Steps to follow
Do you genuinely believe on reasonable grounds that the employee committed the offence? This is the test that a tribunal will apply if you dismiss the employee and the employee later brings a claim for unfair dismissal against you. You do not have to establish guilt to the standard of proof that a criminal court will require to convict (beyond reasonable doubt). A genuine and reasonably held belief is enough.
In order to establish this, you will need to make proper enquiries into the matter. You will need to give the employee an opportunity to explain what has happened.
Try not to jump to conclusions. There may be an innocent explanation for seemingly suspicious behaviour, such as sudden wealth, suppliers who insist on dealing only with one member of staff, missing invoices, rising costs or employees who insist on working late.
Whether the dismissal is justifiable depends on the nature of the offence and the type of work for which he or she is employed. Whether the offence was committed at work or out of hours may be relevant in assessing whether the dismissal is justified. Stealing from work will usually justify dismissal for gross misconduct.
Review your security measures, including IT security. Do you need to offer more training?

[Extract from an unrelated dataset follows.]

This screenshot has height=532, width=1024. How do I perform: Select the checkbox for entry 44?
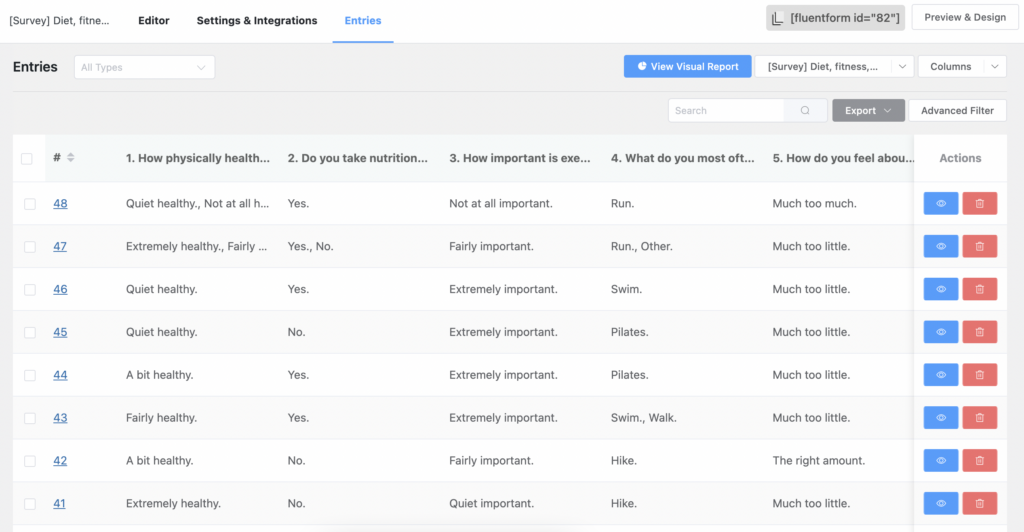point(29,376)
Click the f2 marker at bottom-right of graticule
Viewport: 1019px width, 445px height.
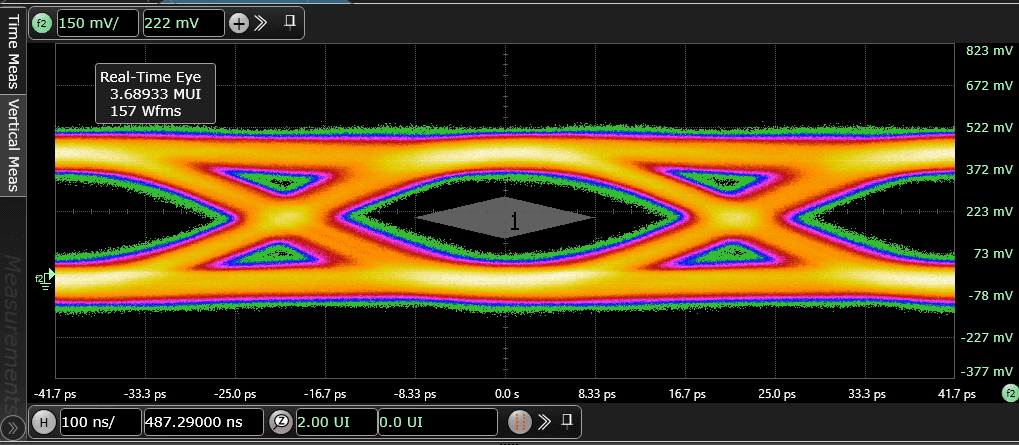coord(1009,395)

Was the offence committed a while ago? The fact an employee or candidate has a criminal record may not necessarily make them a bad employee. It has been estimated that one-fifth of the UK population has a criminal record.
A conviction is usually ‘spent’ if it did not carry a custodial sentence of more than two and a half years, and no further convictions occurred during the rehabilitation period.
If a conviction is ‘spent’, the employee does not need to answer ‘no’ to the question, ‘do you have a criminal record?’ However, some occupations require candidates for jobs to reveal spent convictions.
It is an offence under the Rehabilitation of offenders Act 1974 for anyone with access to criminal records to disclose information about spent convictions without official authorisation to do so. Do not try to obtain information about spent convictions through fraud, dishonesty or bribery—this is a serious criminal offence.
It is illegal to employ ex-offenders in some occupations, for example, restrictions apply where the job involves working with children and vulnerable young adults. These types of jobs are exempted from legislation regarding spent convictions. The employer will state clearly on any job ad that the post is exempted from the rehabilitation of Offenders Act 1974, and candidates must disclose spent and unspent convictions. Candidates will usually have to be CRB-checked.
When making a decision, take into account the level of supervision, training and other safeguards that may be available.
Motoring convictions may exclude candidates from jobs as drivers. You may also consider dishonesty offences a risk where the job involves direct responsibility for finance or goods of value, or where the offence would create an unacceptable risk for other employees.
As the legal position differs depending on the job, you may want to seek independent legal help when making certain recruitment decisions.
What to watch out for
Some insurance policies prevent employers from hiring ex-offenders for certain positions. Check your policy to find out your position.
Solicitor’s top tip
Always keep information regarding convictions, spent or otherwise, confidential. Keep the information securely locked away. You should inform the employee about who in your organisation knows about their conviction.